# [TASK ITEM]
Transcribe only the part of the material below that begins at the line containing "Click the blue plus add icon" and ends at the line containing "Click the Live API username label", with both kept and images left out.

*** Opening INFORMATION SUPPLIED ***

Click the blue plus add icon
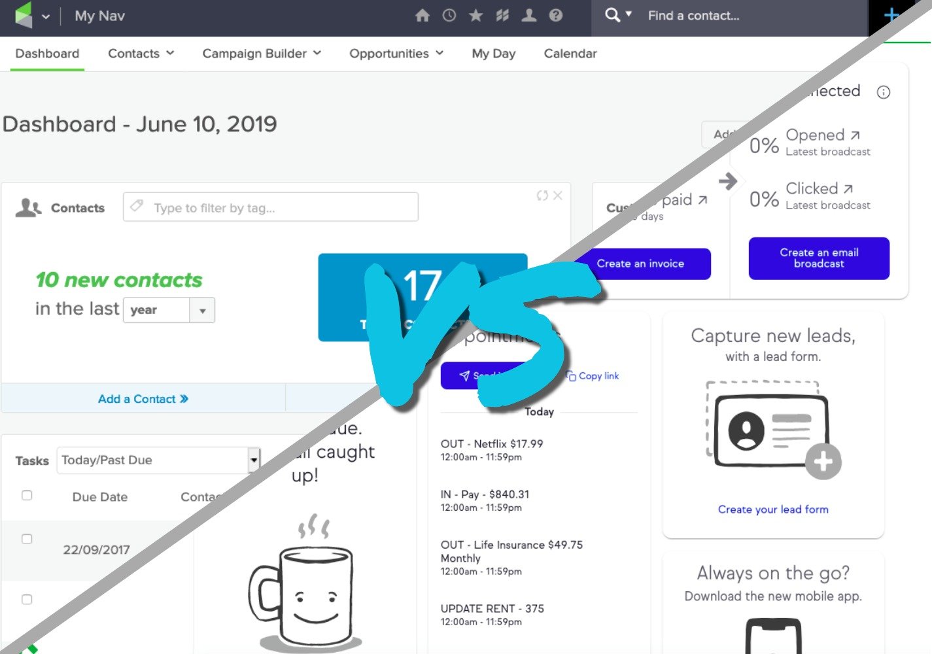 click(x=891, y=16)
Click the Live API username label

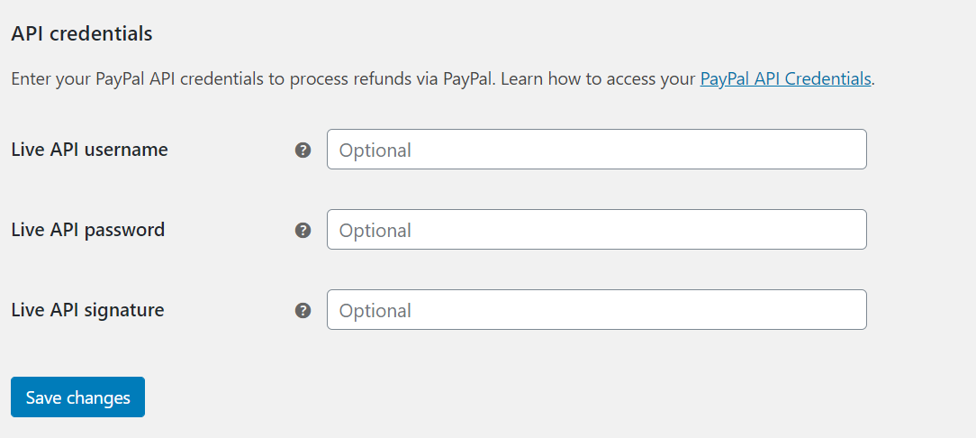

*** Closing INFORMATION SUPPLIED ***
*** Opening INFORMATION SUPPLIED ***

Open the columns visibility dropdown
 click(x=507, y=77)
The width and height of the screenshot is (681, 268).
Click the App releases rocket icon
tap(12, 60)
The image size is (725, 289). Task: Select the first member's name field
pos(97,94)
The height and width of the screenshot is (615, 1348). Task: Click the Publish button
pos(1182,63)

*** Closing INFORMATION SUPPLIED ***

# [SOLUTION TO THIS TASK]
Click the blue plus add icon
 click(x=891, y=16)
Click the Live API username label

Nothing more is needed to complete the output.